What is the object of art? Could reality come into contact with sense and consciousness, could we enter into immediate communion with things and with ourselves, probably art would be useless, or rather we should all be artists, for then our soul would continually vibrate in perfect accord with nature. Our eyes, aided by memory, would carve out in space and fix in time the most inimitable of pictures.. Deep in our souls we should hear the strains of our inner life's unbroken melody, - a music that is oft-times gay, but more frequently plaintive and always original. All this is around and within us, and yet no whit of it do we distinctly perceive. Between nature and ourselves a veil is interposed: a veil that is dense and opaque to the common herd, - thin, almost transparent, for the artist and the poet. What fairy wove that veil? Was it done in malice or in friendliness? We had to live, and life demands that we grasp things in their relations to our own needs. Life is action. Life implies the acceptance only of the utilitarian side of things in order to respond to them by appropriate reactions: all other impressions must be dimmed or else reach us vague and blurred. I look and I think I see, I listen and I think I hear. But what I see and hear of the outer world is purely and simply a selection made by my senses to serve as alight to my conduct; what I know of myself is what comes to the surface, what participates in my actions. My senses and my consciousness, therefore, give me no more than a practical simplification of reality. In the vision they furnish me of myself and things, the differences that are useless to man are obliterated, the resemblances that are useful to him are emphasised; ways are traced out for me in advance, along which my activity is to travel. These ways are the ways which all mankind has trod before me. Things have been classified with a view to the use I can derive from them. And it is this classification I can perceive, far more clearly than the colour and shape of things...The individuality of things escapes us, unless it is materially to our advantage to perceive it.

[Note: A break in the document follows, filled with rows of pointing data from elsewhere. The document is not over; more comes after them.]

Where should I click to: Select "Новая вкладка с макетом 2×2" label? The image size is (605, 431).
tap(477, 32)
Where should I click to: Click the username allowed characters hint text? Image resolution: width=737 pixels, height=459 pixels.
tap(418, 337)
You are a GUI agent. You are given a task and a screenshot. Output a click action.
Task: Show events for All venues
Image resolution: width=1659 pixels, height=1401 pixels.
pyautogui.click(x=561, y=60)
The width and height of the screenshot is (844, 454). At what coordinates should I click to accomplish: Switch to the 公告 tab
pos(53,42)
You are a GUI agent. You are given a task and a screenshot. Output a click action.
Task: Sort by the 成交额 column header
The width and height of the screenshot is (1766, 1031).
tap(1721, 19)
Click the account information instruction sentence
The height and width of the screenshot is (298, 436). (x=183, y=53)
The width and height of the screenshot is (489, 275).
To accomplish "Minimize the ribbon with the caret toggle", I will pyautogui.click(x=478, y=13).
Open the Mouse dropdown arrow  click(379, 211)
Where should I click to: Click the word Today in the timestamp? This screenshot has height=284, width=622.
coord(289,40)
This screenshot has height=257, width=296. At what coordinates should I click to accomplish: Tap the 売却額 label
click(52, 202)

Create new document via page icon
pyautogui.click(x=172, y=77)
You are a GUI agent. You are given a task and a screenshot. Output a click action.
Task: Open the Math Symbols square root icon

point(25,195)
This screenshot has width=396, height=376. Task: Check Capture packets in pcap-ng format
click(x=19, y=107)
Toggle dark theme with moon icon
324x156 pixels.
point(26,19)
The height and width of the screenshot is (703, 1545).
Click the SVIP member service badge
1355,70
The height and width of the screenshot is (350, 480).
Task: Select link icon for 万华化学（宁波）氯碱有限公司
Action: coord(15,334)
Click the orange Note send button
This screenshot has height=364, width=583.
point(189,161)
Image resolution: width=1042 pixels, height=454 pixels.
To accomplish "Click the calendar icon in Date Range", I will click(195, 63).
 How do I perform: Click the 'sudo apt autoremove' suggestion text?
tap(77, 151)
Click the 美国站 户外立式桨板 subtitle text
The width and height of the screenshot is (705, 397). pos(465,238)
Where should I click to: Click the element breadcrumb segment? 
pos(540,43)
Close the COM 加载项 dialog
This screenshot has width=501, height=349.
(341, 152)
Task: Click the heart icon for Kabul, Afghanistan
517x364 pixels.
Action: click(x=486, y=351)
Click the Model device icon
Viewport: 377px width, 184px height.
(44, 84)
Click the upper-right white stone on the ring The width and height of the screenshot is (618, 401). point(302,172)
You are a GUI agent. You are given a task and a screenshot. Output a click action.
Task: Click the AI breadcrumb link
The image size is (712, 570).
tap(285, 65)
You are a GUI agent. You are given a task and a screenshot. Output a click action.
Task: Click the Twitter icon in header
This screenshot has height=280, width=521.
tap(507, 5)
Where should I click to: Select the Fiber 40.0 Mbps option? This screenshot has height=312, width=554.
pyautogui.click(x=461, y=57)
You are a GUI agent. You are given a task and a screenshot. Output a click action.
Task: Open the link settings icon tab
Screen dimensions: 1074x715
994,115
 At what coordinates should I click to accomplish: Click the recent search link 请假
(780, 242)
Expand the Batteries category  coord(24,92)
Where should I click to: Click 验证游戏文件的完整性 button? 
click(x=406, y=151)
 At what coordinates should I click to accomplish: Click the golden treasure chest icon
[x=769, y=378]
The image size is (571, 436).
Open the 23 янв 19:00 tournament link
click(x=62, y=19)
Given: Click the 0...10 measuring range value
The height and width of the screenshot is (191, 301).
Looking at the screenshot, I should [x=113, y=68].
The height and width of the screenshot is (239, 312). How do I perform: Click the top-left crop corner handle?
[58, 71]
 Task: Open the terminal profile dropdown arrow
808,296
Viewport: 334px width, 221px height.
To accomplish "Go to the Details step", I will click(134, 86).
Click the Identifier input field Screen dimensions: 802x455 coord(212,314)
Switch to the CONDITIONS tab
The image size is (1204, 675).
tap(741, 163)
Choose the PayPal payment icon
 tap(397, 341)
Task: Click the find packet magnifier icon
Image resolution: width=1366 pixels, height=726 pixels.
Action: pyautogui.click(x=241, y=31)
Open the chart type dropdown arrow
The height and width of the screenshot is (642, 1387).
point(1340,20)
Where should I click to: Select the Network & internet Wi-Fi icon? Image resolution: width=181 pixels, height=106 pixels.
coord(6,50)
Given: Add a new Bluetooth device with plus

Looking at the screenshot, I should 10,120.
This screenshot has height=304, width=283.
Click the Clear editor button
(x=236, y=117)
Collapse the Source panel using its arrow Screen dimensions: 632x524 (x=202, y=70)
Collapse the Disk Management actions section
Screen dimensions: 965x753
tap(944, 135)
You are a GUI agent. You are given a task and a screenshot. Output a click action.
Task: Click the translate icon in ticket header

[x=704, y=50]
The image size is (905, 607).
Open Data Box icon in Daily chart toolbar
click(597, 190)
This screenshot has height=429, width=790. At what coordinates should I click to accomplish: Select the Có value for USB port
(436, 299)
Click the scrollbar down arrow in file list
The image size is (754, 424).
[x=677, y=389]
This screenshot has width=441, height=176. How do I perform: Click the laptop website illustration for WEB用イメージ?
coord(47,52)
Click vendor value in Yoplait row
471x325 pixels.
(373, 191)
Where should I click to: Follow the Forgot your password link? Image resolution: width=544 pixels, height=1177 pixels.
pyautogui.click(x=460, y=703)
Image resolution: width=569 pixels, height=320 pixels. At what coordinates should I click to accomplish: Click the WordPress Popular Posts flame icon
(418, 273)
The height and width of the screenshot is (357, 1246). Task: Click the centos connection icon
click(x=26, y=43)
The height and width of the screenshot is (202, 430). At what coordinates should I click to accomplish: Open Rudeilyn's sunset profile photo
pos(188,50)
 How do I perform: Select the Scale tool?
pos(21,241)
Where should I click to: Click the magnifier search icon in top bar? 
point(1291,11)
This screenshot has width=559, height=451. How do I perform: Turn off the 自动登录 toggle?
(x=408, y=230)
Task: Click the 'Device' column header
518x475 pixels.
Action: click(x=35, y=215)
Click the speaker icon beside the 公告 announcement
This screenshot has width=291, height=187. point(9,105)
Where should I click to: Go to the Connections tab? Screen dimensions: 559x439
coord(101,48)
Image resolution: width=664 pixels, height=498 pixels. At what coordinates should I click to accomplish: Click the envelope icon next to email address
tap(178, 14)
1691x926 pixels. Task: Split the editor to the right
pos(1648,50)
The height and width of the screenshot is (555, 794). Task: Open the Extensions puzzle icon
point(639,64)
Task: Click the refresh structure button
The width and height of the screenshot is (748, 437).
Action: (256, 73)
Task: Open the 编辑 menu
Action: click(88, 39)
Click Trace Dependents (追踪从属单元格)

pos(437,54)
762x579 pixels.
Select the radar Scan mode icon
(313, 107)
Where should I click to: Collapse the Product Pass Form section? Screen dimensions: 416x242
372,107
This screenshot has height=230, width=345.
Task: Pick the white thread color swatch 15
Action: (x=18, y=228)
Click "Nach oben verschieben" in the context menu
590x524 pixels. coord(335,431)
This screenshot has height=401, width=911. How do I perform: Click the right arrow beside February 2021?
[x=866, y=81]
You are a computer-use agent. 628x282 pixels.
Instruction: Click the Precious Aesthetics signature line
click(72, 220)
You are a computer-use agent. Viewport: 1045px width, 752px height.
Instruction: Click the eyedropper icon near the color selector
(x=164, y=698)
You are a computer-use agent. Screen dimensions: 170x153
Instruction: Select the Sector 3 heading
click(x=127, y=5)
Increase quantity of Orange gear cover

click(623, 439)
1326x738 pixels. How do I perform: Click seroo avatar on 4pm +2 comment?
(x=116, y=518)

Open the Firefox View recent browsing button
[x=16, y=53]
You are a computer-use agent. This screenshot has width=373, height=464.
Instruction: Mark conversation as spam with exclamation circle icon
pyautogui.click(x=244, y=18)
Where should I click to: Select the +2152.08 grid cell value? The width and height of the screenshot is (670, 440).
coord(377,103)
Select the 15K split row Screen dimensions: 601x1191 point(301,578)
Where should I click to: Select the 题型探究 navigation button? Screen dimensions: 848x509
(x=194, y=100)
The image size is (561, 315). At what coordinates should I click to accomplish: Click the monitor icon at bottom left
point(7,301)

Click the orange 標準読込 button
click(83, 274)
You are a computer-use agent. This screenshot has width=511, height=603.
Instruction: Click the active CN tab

In short, we do not see the actual things themselves; in most cases we confine ourselves to reading the labels affixed to them. This tendency, the result of need, has become even more pronounced under the influence of speech; for words - with the exception of proper nouns - denote genera...Not only external objects, but even our own metal states, are screened from us in their inmost, personal aspect, in the original life they possess. When we feel love or hatred, when we are gay or sad, is it really the feeling itself that reaches our consciousness with those innumerable fleeting shades of meaning and deep resounding echoes that make it something altogether our own? We should all, were it so, be novelists or poets or musicians.


[I shall stop here to be sure that this set of quotations reaches you in time for our meeting tomorrow. There are a further fifteen pages of the Bergson's Essay, but this seems an appropriate point to halt].